The response to this confirmation has been predictable. The millions of people who access online porn perfectly legally are enraged and have immediately started searching for a way around the age verification checks.
VPN searches triple in the UK
The best way to avoid the government’s plans is by using a VPN.
Users of VPNs like ExpressVPN and IPVanish can simply connect to a server outside the UK, even as close as France, Ireland, or Denmark, and continue to access all of their favourite porn sites without having to pass age verification checks and hand over sensitive private information first.
This is no secret and yesterday, in the hours after the government confirmed the date the new scheme will begin, searches for VPNs on Google in the UK tripled. This means three times as many people as usual are searching for VPNs in the UK.
As our editor, Christopher Seward told the Independent in the UK, “We saw a 55 per cent increase in UK visitors alone compared to the same period the previous day.”
As the start date for the new regime draws closer, we can expect this number to rise even further and the number of VPN users in the UK is likely to go through the roof.
The UK Government has completely failed to consider the fact that VPNs can be easily used to get around blocks such as these.
Even the British Board of Film Classification (BBFC) which has, for some reason, been tasked with enforcing the new porn ban admits it is powerless to stop VPN users getting around the new restrictions.
The folly of age verification
This glaring oversight is clearly going to cost them big time.
In the past few years, the UK Government has created one of the most comprehensive surveillance states in the free world. Indeed, many commentators have suggested that it is already getting close to what authoritarian regimes in countries like Communist China, Russia, and Iran have in place.
They are allowed to collect internet user data from every single UK citizen, access private computers and communication programmes without a warrant, and retain huge swathes of private data on massive centralised databases.
However, VPNs protect users from this surveillance too by encrypting all of their data to stop both government spies and Internet Service Providers from being able to see it.
The porn ban is the latest ‘nanny-state’ scheme to try and micro-manage what people can and can’t do online. It is far from the final piece in the puzzle too.
Only this week, the Information Commissioner’s Office announced plans to widen the age verification scheme to take in all sorts of different websites including shops, online news, and holiday sites.
That announcement has largely gone under the radar but it is likely to make huge swathes of the internet unavailable to those either willing to hand over private data to prove their age or those who use a VPN.
Such policies are driving people onto VPNs. Those that do sign up can benefit from the added security and privacy that a VPN provides. But for the Government, they are effectively shooting themselves in the foot by forcing people to put themselves out of range of surveillance programmes.
So, while the UK government rhetoric continues to be that policies like these are designed to make people saver online, they are not having that effect at all.

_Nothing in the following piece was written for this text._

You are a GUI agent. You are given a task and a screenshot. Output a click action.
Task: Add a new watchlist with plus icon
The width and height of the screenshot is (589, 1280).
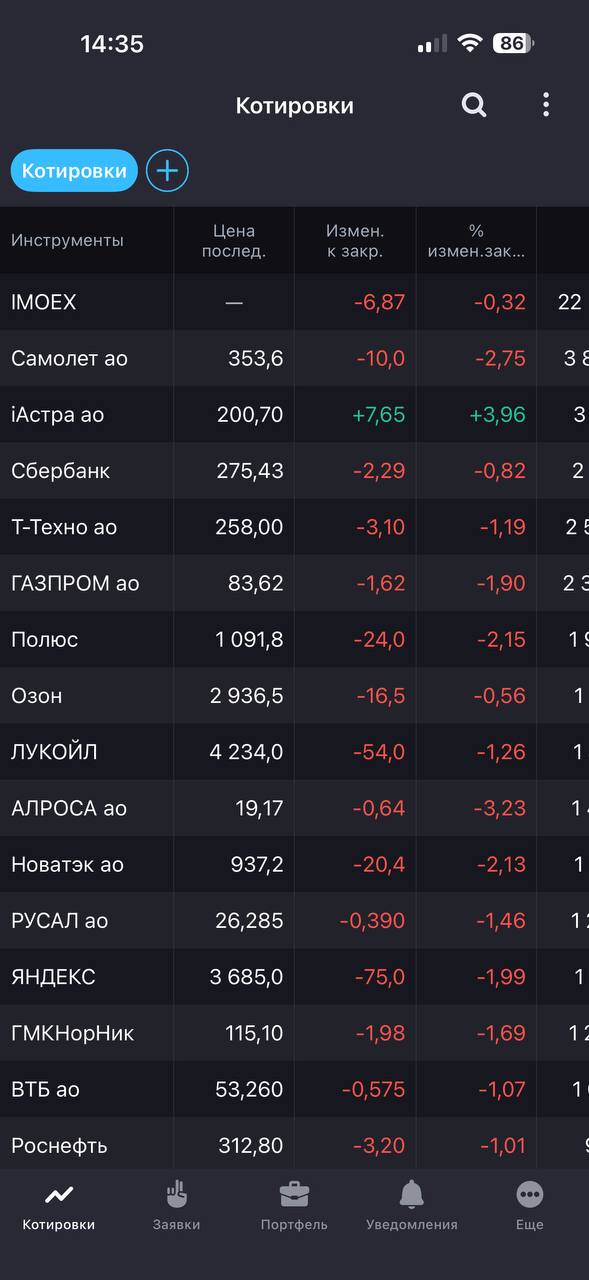pyautogui.click(x=167, y=171)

They are driving more people to protect their data online, while those who do have criminal and terrorist intentions are going further into the dark web to evade detection.
Porn sites helping users evade regime too
The effectiveness of age verification is expected to be extremely limited too. Those that don’t choose to sign up for a VPN will still be able to access explicit content on social media sites like Twitter, Snapchat, Imgur, and indeed any website where less than a third of the content is of an adult nature.
Porn sites are also well aware of the failings of the new regime and they are looking to have the best of both worlds.
Mindgeek, the company behind many of the world’s most popular online porn sites has been the driving force behind the new age verification technology and stands to make a considerable profit from it.
However, they have also released their own free VPN service, VPNHub, which they hope more porn users will opt to use.
We reviewed VPNHub this year and found it severely lacking in comparison to the most secure and private VPNs available such as ExpressVPN and IPVanish. It also suffered from many of the basic flaws that all free VPNs have.
But its very existence proves yet another of the basic problems the new age verification system has. By regulating to stop people accessing legal online content, the UK Government is handing power and profit to companies like Mindgeek to control when and how British people can access online content.
And that is a situation no one, who isn’t on the Mindgeek payroll, can be in favour of.